Après un coude, on arrive à Haret Al-Yahoud et on s’enfonce encore vers le nord en passant par Midan Sadalba. Les ateliers et les échoppes s’alternent. Les pavés sont hexagonaux. Lorsqu’on demande : Haret Al-Yahoud, on nous répond « Aiwa ». En voilà donc une deuxième, parallèle à la première. Tout à coup, en carreaux bleus sur une façade de carrelage blanc, qui héberge un boui-boui à « taamiya », une large étoile de David. On trouve là les seuls bâtiments anciens de la zone. Ils sont tous juifs : un hôpital, avec balcon en bois, et la « Yeshiva Hatoum » qui tient encore debout. A l’arrière de tout cela, dans une rue faisant comme un demi-cercle, la synagogue de Maimonide, flambant neuve de sa récente rénovation, bordée de la cour d’une école d’aujourd’hui. Les pavés autour sont rectangulaires, comme dans la rue Al-Moez. Pour rejoindre cette dernière, il faut continuer la « deuxième » Haret Al-Yahoud, et en allant plus ou moins tout droit, les rues s’élargissent. Il y a de plus en plus d’étalages : ce sont des marchands de fruits et de légumes ainsi que des gargotes. On rentre dans Le Caire ottoman pour traverser le quartier des fabricants de bijoux en passant par le sabil Taha Hussein Al-Wardani ou Wékalet Gald Al-Dahab. On arrive à une rue, Khoronfech mais ce nom sert aussi de sobriquet à tout un ensemble de rues : « c’est là », dit-on en faisant des moulinets avec les mains. On peut pénétrer dans le quartier à partir de l’avenue Port-Saïd, avant que celle-ci ne rejoigne Bab Al-Chaariya, en passant par n’importe laquelle des galeries marchandes qui passent sous les bâtiments. En se dirigeant un peu plus au sud, on arrive à ... Haret Al-Yahoud. Il s’agit donc d’une troisième ruelle perpendiculaire cette fois aux deux premières.
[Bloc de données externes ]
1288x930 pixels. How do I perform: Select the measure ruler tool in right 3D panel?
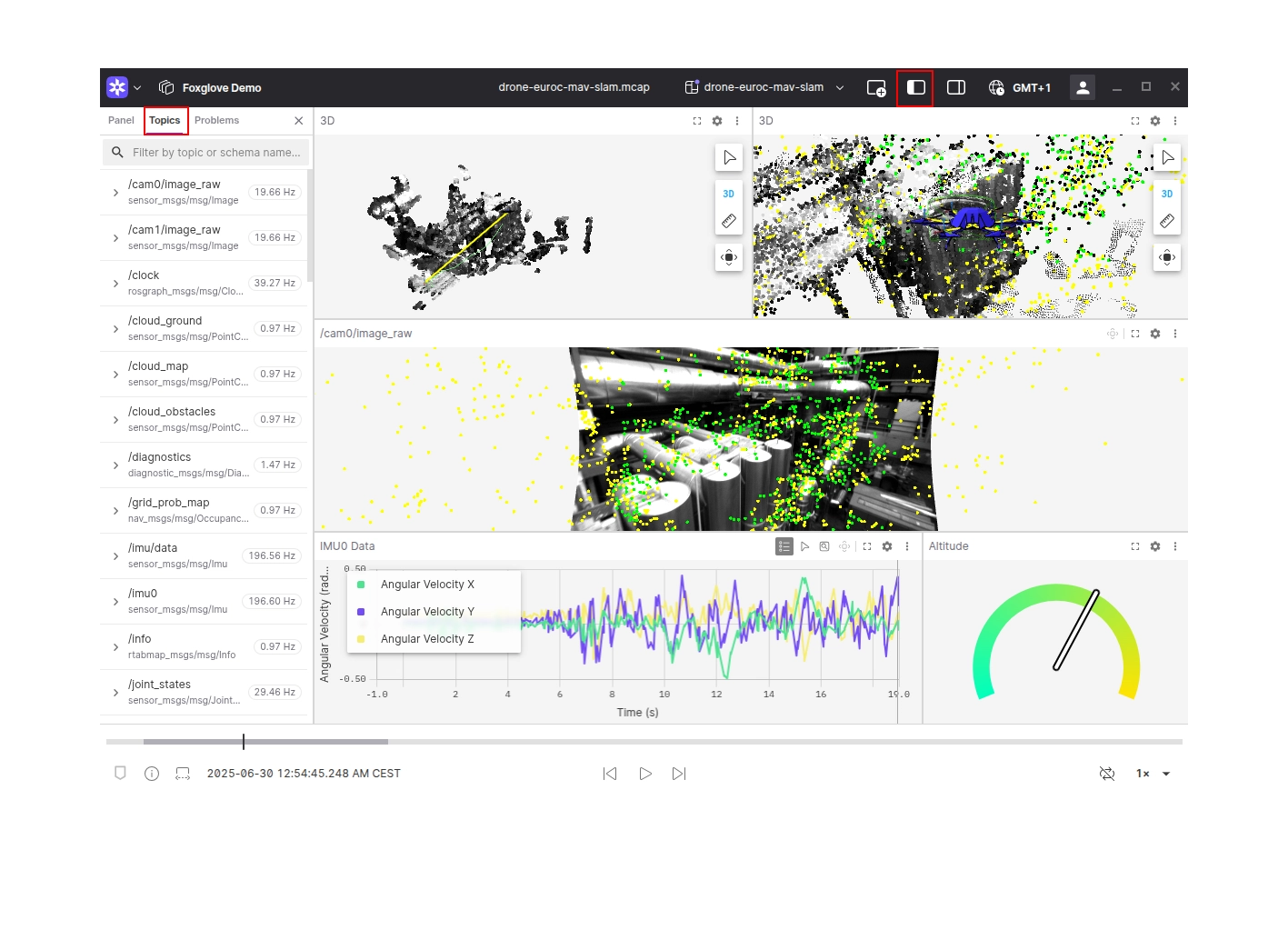pyautogui.click(x=1166, y=221)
Dans cette zone, ce sont des ruelles, plus larges donc que les venelles du sud. C’est aussi plus calme qu’au sud : la densité des échoppes est moindre. Il y a un mélange d’ancien et de nouveau : un patchwork de briques, de béton et autres constitue les étages de nombreux bâtiments dont le socle date de plusieurs siècles. Les pavés sont d’abord en forme de vague. Très vite, on trouve quelques traces, mais éparses, de la présence juive : à un carrefour on voit un morceau de synagogue, transformé en atelier de métal surmonté d’appartements. Ce bâtiment, comme tant d’autres autour, juifs on non, a sans doute connu dans les cinquante dernières années d’autres utilisations et d’autres habitants. Ici un portail portant l’étoile juive. Là quelques ornements.
Plus bas, le sol de la rue, couvert maintenant de petits pavés hexagonaux, devient très irrégulier. Il y a des bouchers, des gargotes, des ateliers de fabrication d’objets en métal. La rue est très longue, plutôt calme, et serpente quelquefois avant de rejoindre la zone de la synagogue.
Partout dans ce morceau de Moski, des bâtiments flambant neufs poussent ici et là. L’ensemble du quartier travaille le métal. Il est difficile de trouver des traces évidentes de l’ancienne présence juive. Et il n’y a sans doute aujourd’hui plus aucun habitant juif dans l’ensemble du quartier.